**Fragmento seleccionado**
<<<<

Siempre escuchamos esto durante la temporada electoral: la afirmación de que nuestro voto realmente cuenta. Lo cual es cierto –para uno entre cien millones (si hablamos de las elecciones presidenciales americanas)–. Pero si tenemos una influencia en el resultado del proceso de uno en cien millones, o un 0,000001 %, en la práctica tenemos cero influencia. La posibilidad de que nuestro voto decida quién gane las elecciones es increíblemente pequeña.

Y la realidad es incluso peor, porque el voto que emitimos no es a favor de una política o de una decisión específica. Es un voto a un candidato o partido político que tomará decisiones en nuestro nombre. ¡Pero nosotros no tenemos influencia alguna sobre las decisiones que tal persona o partido tome! No podemos controlarlos. Durante cuatro años ellos pueden decidir lo que quieran y no hay nada que podamos hacer al respecto. Podemos bombardearlos con correos electrónicos, suplicarles, o maldecirlos, pero ellos deciden.

Cada año el gobierno toma miles de decisiones. Ese voto nuestro, a favor de alguien que puede hacer lo que quiera sin consultarnos en nada, no tiene ningún impacto mesurable en ninguna de esas decisiones.

El voto que emitimos ni siquiera suele ser una elección real. Se trata más de una indicación de una vaga preferencia. Rara vez encontramos a alguna persona o partido político con el que estemos de acuerdo en todos los aspectos. Supongamos que no queremos que el dinero se gaste en ayudas al Tercer Mundo o en la guerra en Afganistán. Podemos entonces votar por el partido que se oponga a ello. Sin embargo, quizá ese partido esté a favor de elevar la edad de jubilación, algo con lo que, por cualquier motivo, tampoco estamos de acuerdo.

>>>>

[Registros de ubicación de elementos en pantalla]
<<<<

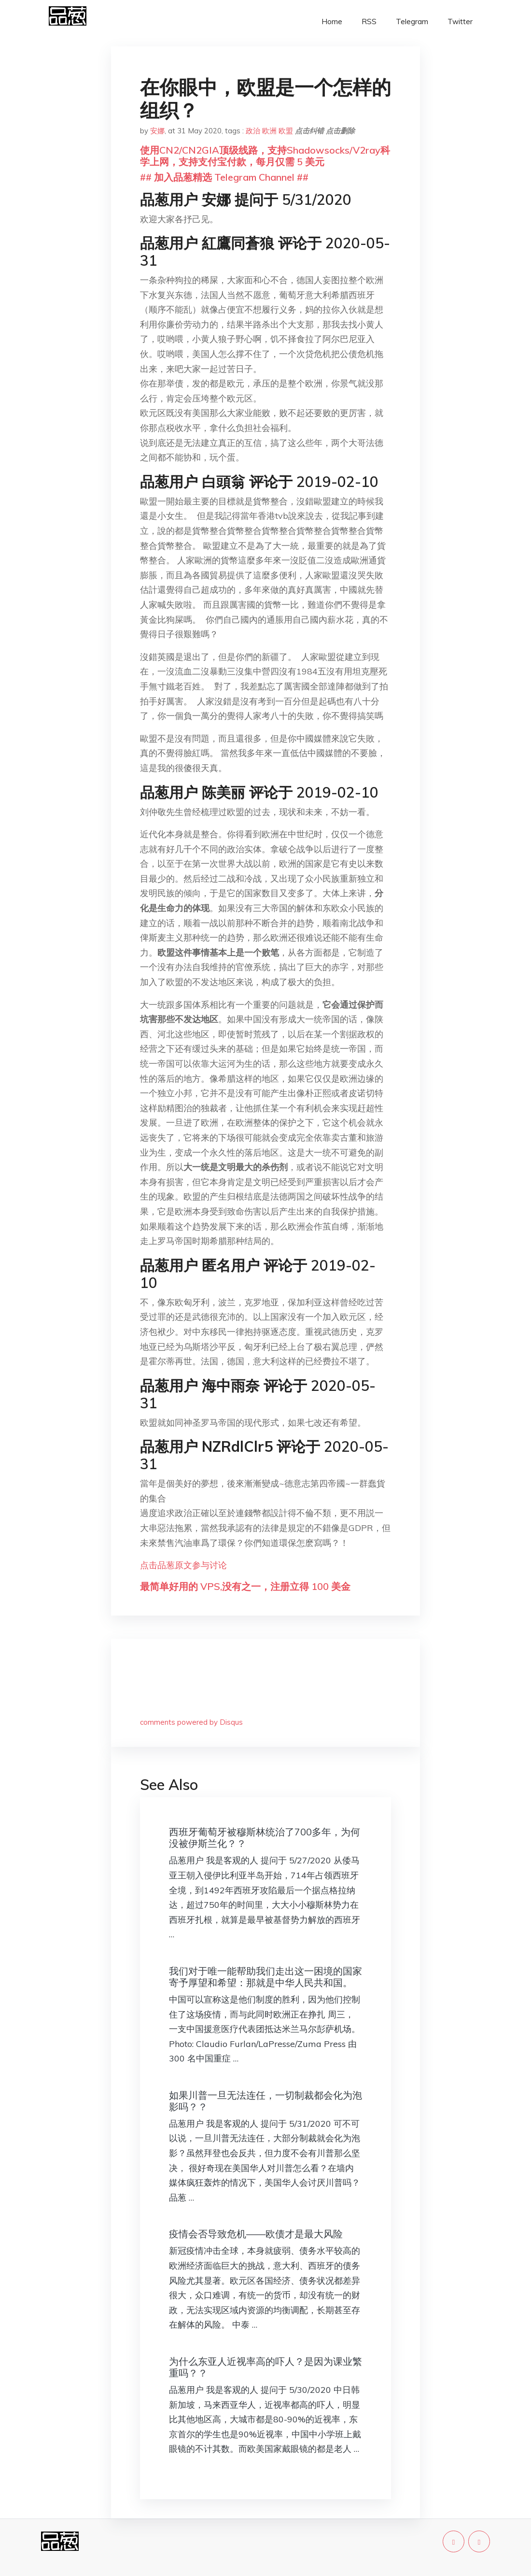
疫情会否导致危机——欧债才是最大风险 (256, 2234)
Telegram (412, 21)
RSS (369, 21)
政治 (253, 130)
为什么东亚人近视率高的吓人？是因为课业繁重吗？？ (265, 2367)
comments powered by (191, 1722)
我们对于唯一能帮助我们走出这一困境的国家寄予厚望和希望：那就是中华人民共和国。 (265, 1977)
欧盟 (286, 130)
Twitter (460, 21)
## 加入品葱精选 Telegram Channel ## (224, 177)
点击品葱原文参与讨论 (183, 1565)
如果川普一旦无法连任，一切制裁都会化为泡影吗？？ (265, 2101)
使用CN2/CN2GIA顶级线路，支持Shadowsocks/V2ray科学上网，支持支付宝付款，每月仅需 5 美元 (265, 156)
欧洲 (269, 130)
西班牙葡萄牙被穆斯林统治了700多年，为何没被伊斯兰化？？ (264, 1837)
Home (331, 21)
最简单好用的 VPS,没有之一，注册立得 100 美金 (245, 1586)
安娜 (157, 130)
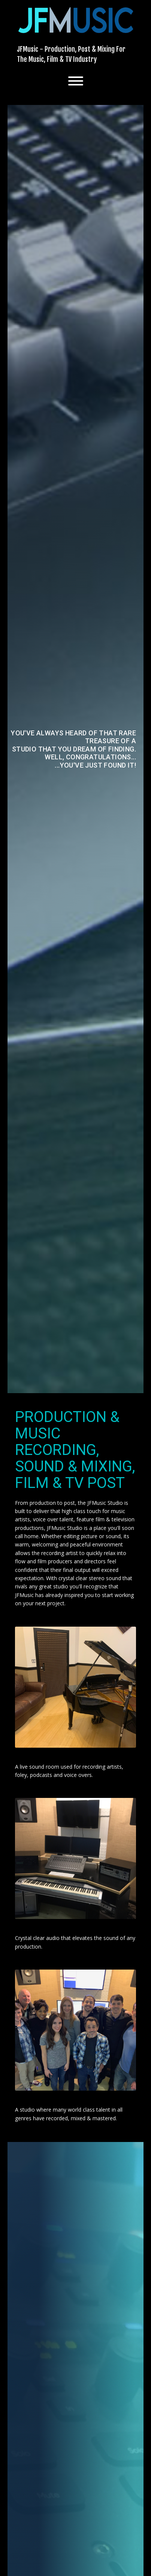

>>>>

**Tarea**
Prolonga el texto sobre el poco peso del voto en las elecciones, comenzando justo después de su última oración.

**Respuesta escrita**
Lo que es más, después de que un partido o persona, por quien podemos haber votado, ha sido elegido, es muy común que rompa sus promesas electorales. Entonces, ¿qué podemos hacer? Deberíamos ser capaces de demandarlos por fraude, pero no es posible. A lo sumo podemos votar por un partido o candidato diferente pasados los cuatro años, con los mismos mínimos resultados.

El voto es una ilusión de influencia a cambio de una pérdida de libertad. Cuando Tom o Jane se presentan frente a la urnas, piensan que están influyendo en la dirección que tomará el país. Y en cierto grado esto es verdad. Al mismo tiempo, el 99,99 % de los votantes decide sobre la dirección que la vida de Tom y Jane ha de tomar. De esta forma, los anteriores pierden mucho más control sobre sus propias vidas del que ganan en influencia sobre las vidas de los demás. Pierden mucho más control que si, por ejemplo, decidieran por sí mismos en qué gastar el dinero, sin tener que pagar primero la mitad de sus ingresos al gobierno a través de los impuestos.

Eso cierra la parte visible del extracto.